До него как-то не сразу дошло; пришлось спросить.
– Алиби, – сказал его дядя.
Снова не дошло.
– На тот случай, если он что-то задумал… какой-нибудь фокус, чтобы запугать жениха своей матери и заставить его покинуть страну.
– Фокус? – переспросил он. – Какой фокус?
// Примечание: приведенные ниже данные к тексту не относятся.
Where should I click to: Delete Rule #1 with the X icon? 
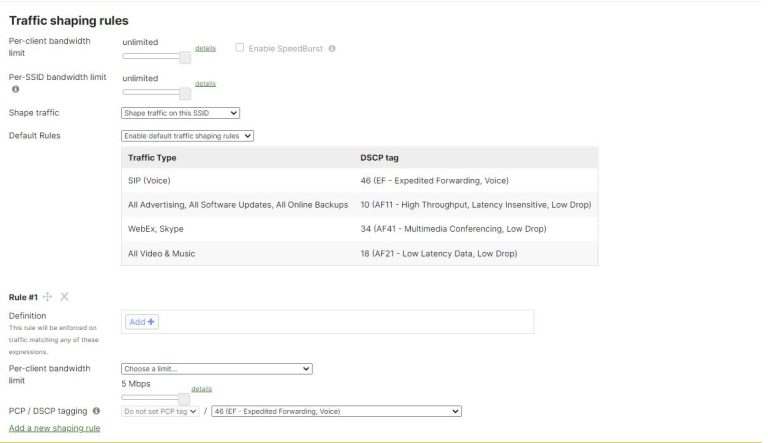(64, 297)
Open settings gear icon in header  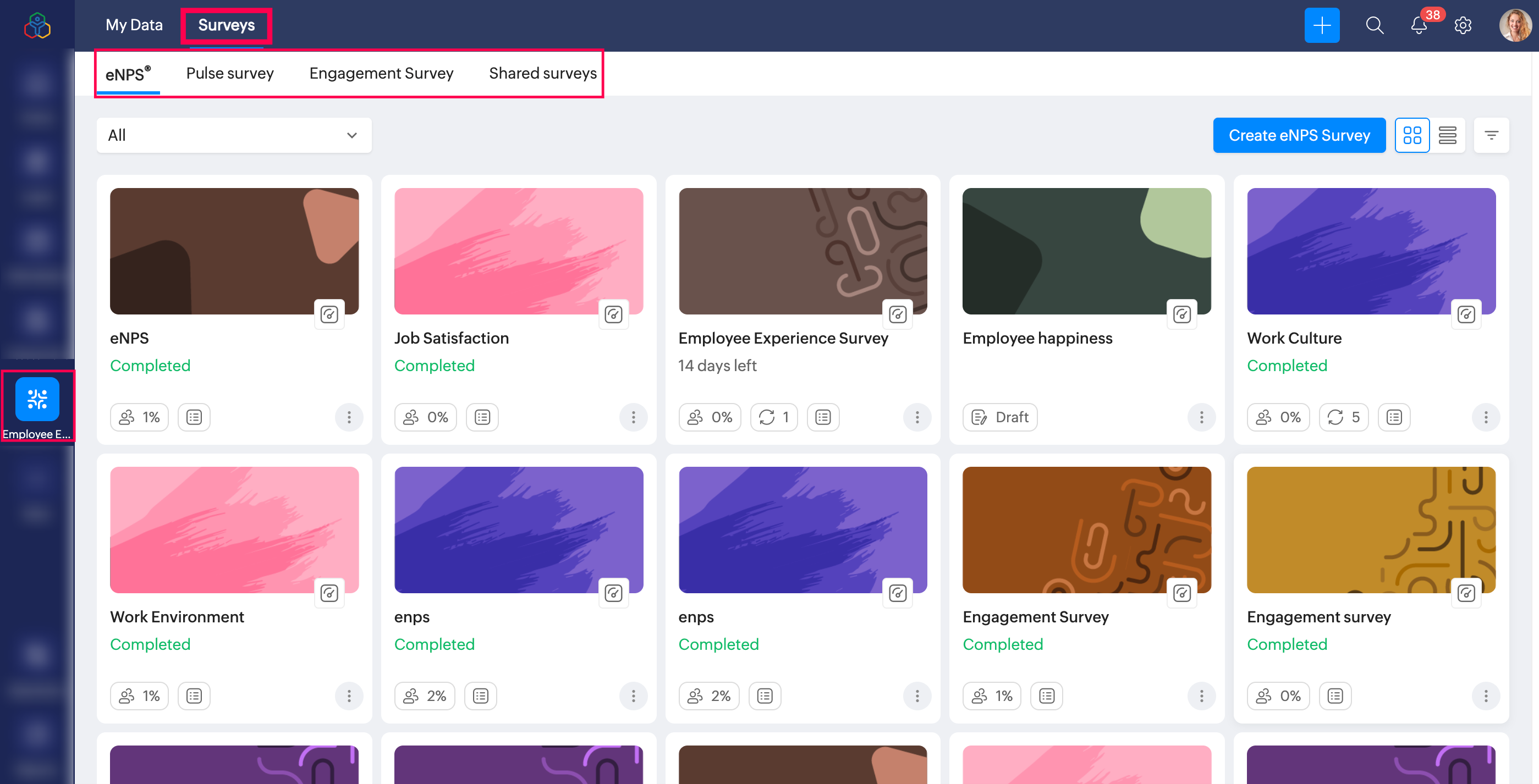(1463, 25)
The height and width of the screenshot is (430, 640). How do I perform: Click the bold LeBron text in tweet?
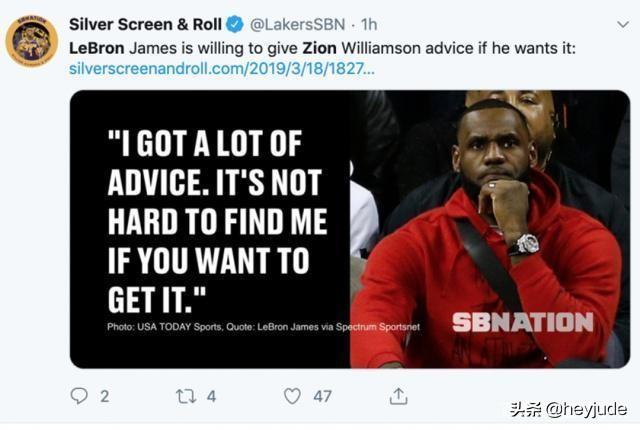click(x=99, y=46)

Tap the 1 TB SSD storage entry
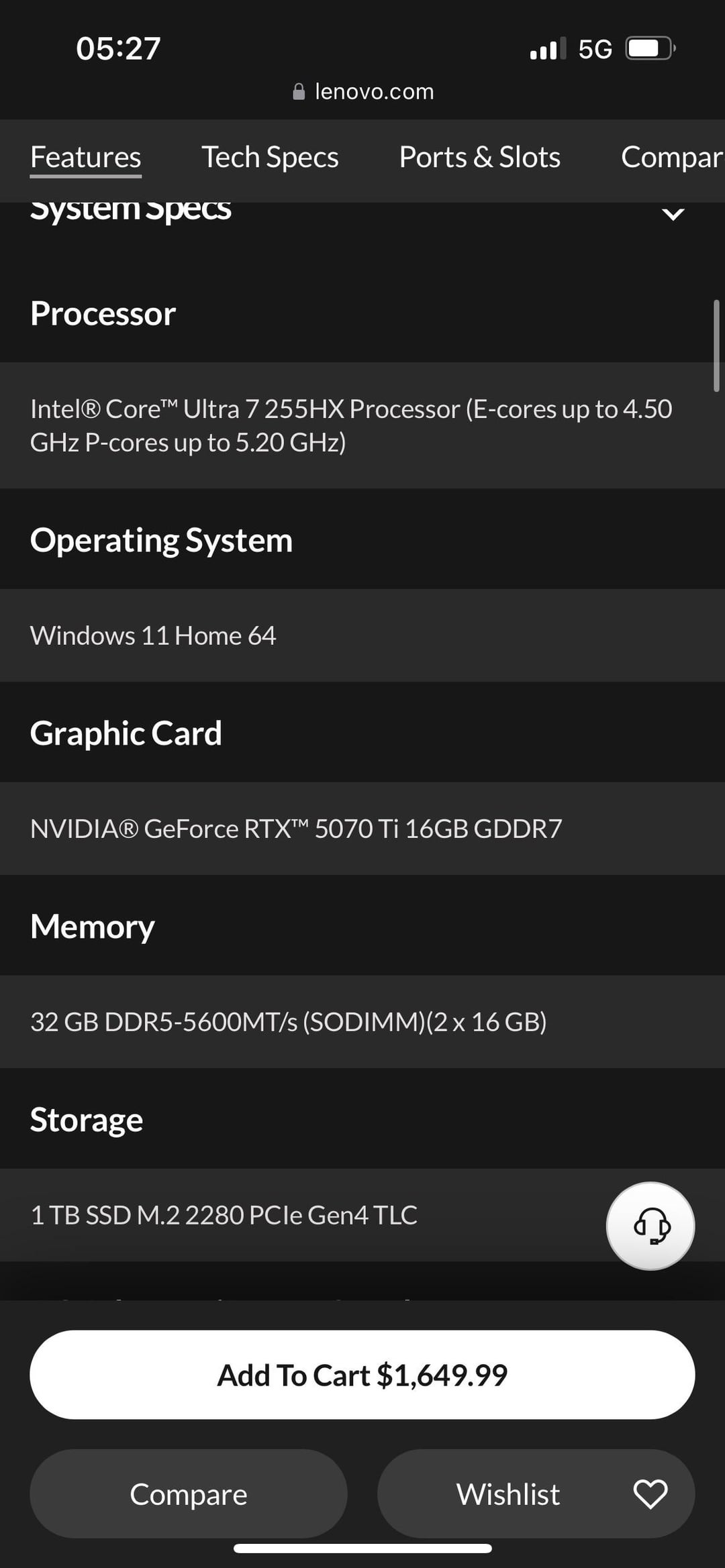click(x=224, y=1215)
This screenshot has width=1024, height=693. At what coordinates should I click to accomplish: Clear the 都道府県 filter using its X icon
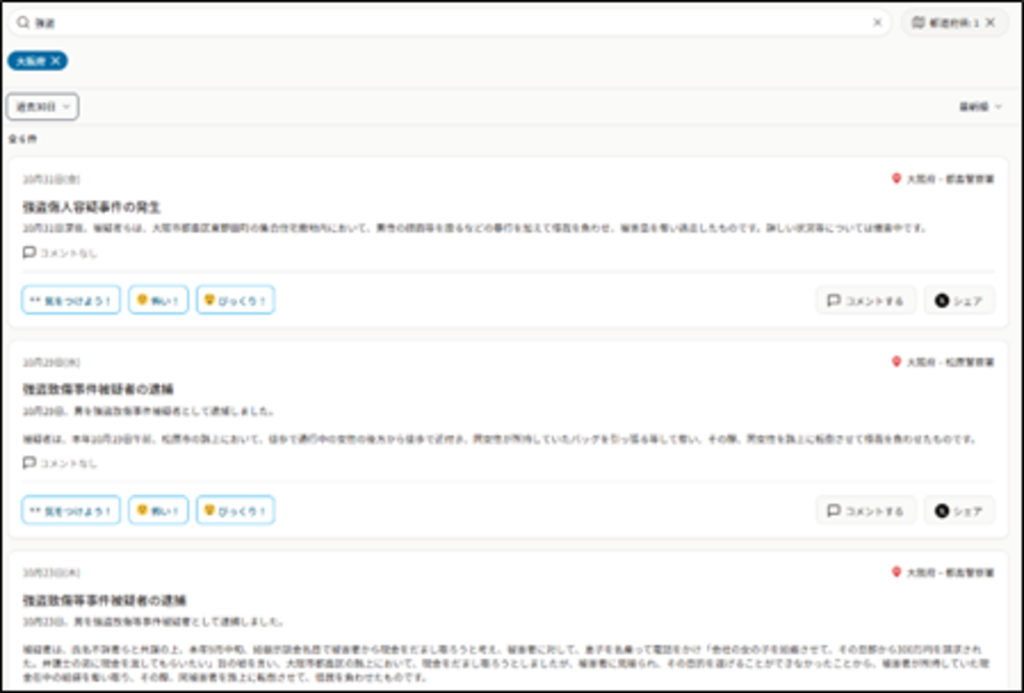990,22
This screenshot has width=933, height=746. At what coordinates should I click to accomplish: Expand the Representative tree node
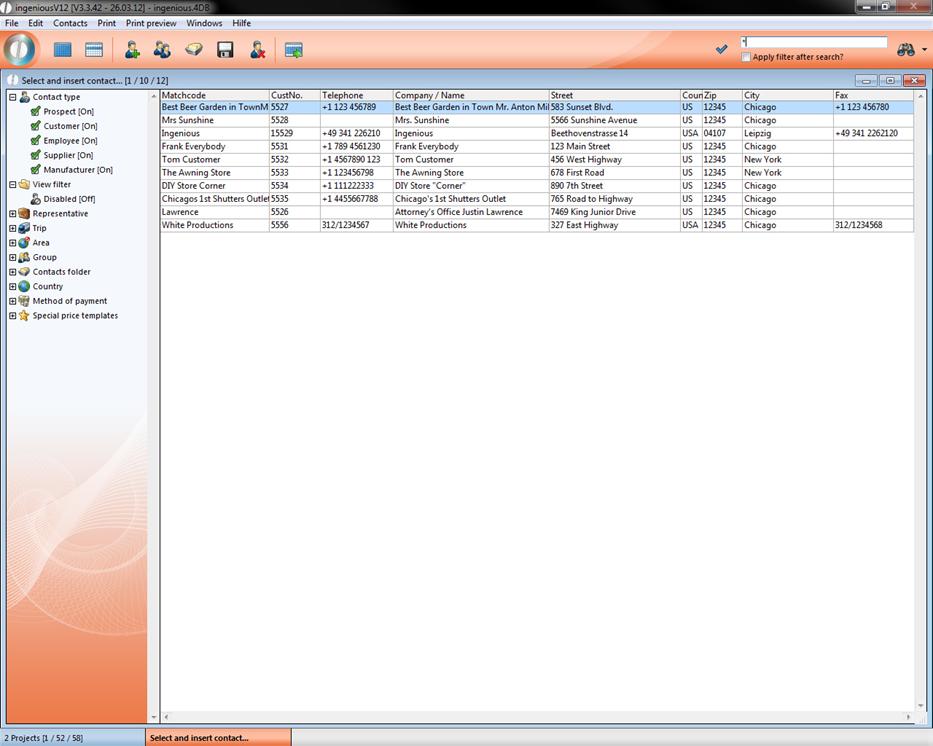tap(12, 214)
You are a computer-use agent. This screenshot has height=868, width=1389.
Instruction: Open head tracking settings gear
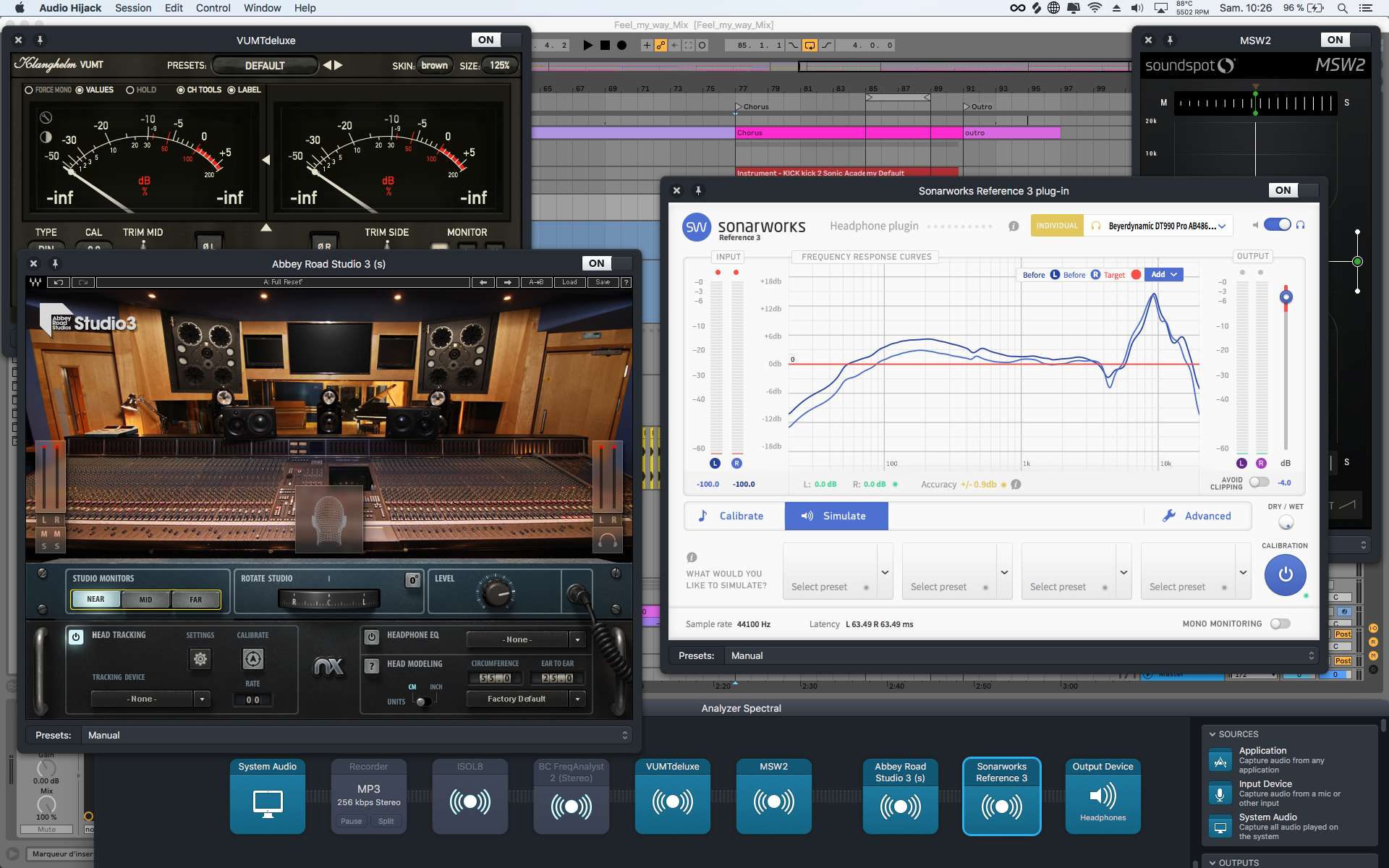(x=200, y=659)
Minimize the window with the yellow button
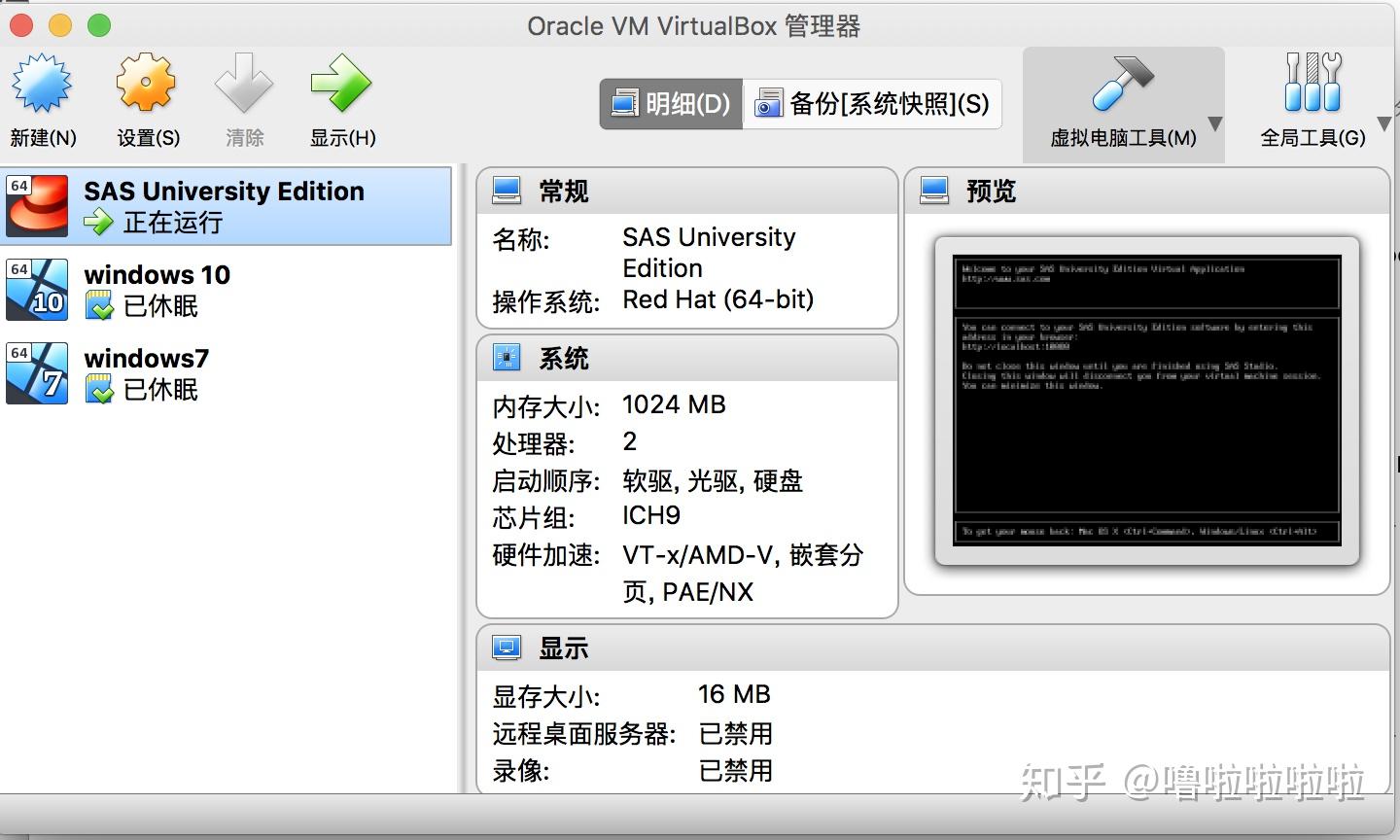The width and height of the screenshot is (1400, 840). point(58,25)
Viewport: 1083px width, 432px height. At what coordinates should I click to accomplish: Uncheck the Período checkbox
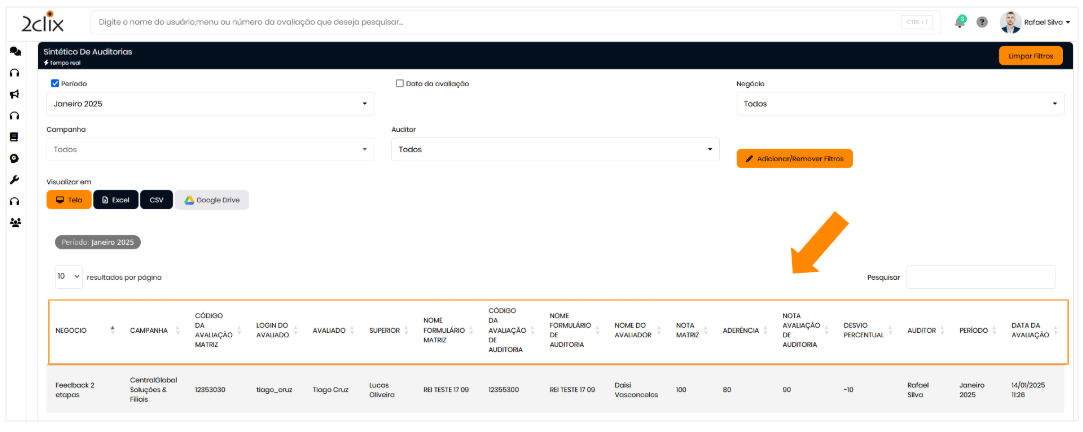[x=55, y=84]
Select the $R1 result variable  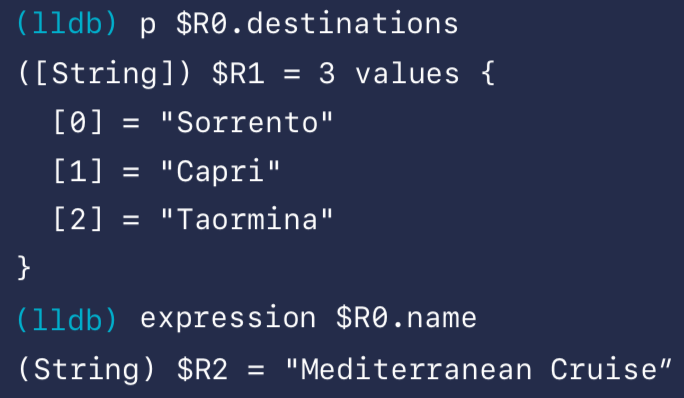pyautogui.click(x=238, y=73)
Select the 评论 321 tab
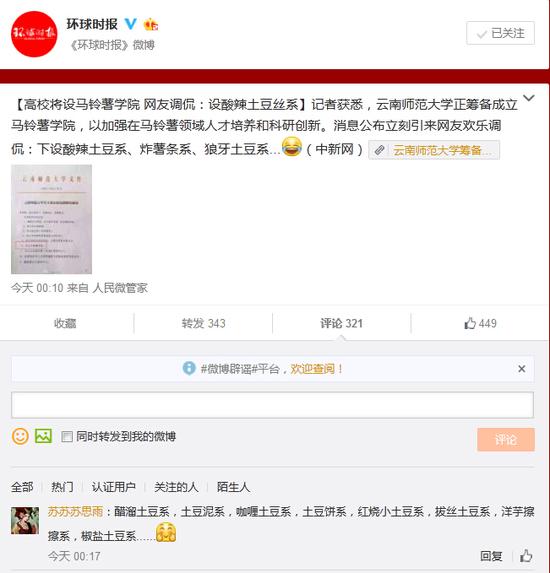Image resolution: width=550 pixels, height=573 pixels. (x=341, y=323)
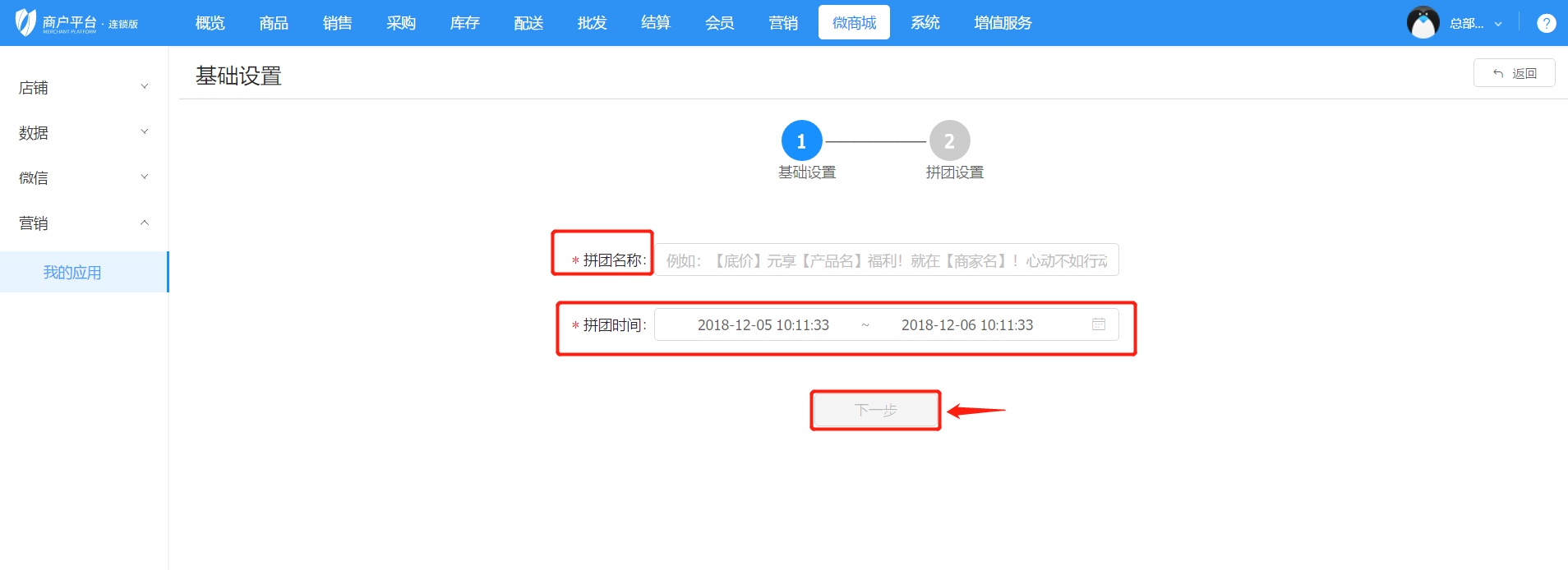Click the penguin user avatar
The image size is (1568, 570).
[x=1423, y=23]
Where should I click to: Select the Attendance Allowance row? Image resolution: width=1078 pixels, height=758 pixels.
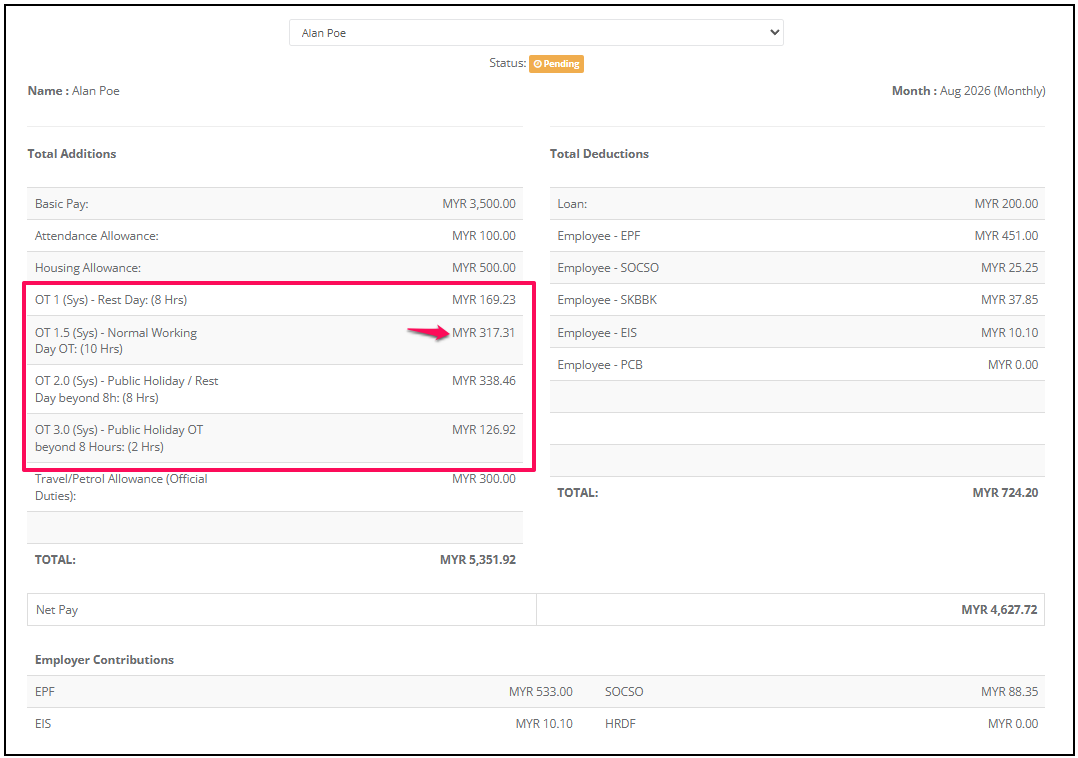tap(275, 236)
– Откуда мне знать? – сказал его дядя. – Спроси себя; тебе восемнадцать или вот-вот будет восемнадцать, так что разницы нет; тебе лучше знать, на что способен ребенок девятнадцати лет от роду: анонимное письмо, а то даже более или менее прицельный выстрел через окно спальни. Мне пятьдесят, и все, что мне известно, – так это что девятнадцатилетние готовы пойти на что угодно, и единственное, что хоть как-то уберегает от них мир взрослых, – это то, что они настолько уверены в успехе заранее, что в их глазах свершением является уже само желание и воля к действию, а на всякие скучные детали они внимания не обращают.
– Но тогда получается, что если фокус не сработает, то вам и беспокоиться не о чем, – сказал он.
– А я и не беспокоюсь, – сказал его дядя. – Это меня беспокоят; хуже – раздражают. Мне просто надо не спускать с него глаз – своих или мистера Марки, – пока я завтра не позвоню его сестре и она – или их мать, да любой член семьи, кто способен или надеется, что способен хоть как-то держать его, или кого-нибудь из них, или обоих в узде, – отправится туда, отыщет его и сделает с ним все, что сочтет нужным; предполагаю, что его свяжут и отведут куда-нибудь в стойло, а там уж его будущий папаша (и это может стать для капитана Гуалдреса достаточной причиной для того, чтобы превозмочь свою девичью нерешительность и согласиться на немедленный брак) поработает с ним своим стеком.
– Ага, – сказал он. – Стало быть, за девицей Кейли ничего дурного не числится. Может, если б он просто пришел сюда нынче вечером и увидел ее, когда его сестра…
– А никто, кроме его сестры, и не думал, что за ней что-то числится, – сказал его дядя. – Это она убедила его в этом, она заварила всю эту кашу. Чтобы заполучить его. Может, она рассчитывала, что, как только ее брат снова возьмет в руки рапиру, Гуалдрес уедет из страны. Или надеялась, что для того, чтобы подтолкнуть его к этому, достаточно обыкновенного благоразумия и здравого смысла; в любом случае ей останется просто последовать за ним в какое-нибудь другое место на территории Соединенных Штатов либо даже в его родные края, в Аргентину (где, разумеется, у него нет никакой другой женщины), и в результате неожиданного маневра или простого компромисса одержать победу, хотя бы добиться от него моногамии. Но она его недооценила; и в то же время оскорбила подозрением в преступной зрелости характера.
Дядя все еще держал дверь открытой, не спуская с него глаз.
– Вообще-то ни за кем из них не числится ничего дурного, кроме молодости. Только ведь – по-моему, я только что об этом сказал – зараза молодости – это примерно то же самое, что зараза оспы или бубонной чумы.
– Ага, – повторил он. – Может, это и капитана Гуалдреса касается. Мы неправильно рассчитали. Я думал, ему около сорока. А она сказала, что он старше ее всего на восемь или десять лет.
– Из чего следует, что ей хочется верить, что он старше ее лет на пятнадцать, – сказал его дядя. – Из чего следует, что, скорее всего, он старше ее на двадцать пять.
– Двадцать пять? – сказал он. – Но тогда он возвращается к тому, с чего начинал.
– А разве было какое-то продолжение? – спросил его дядя. Дверь он по-прежнему держал открытой. – Ну? Чего ждем?
– Ничего, – сказал он.
– В таком случае и тебе доброй ночи, – сказал его дядя. – Тебе тоже пора домой. На сегодня детский сад закрыт.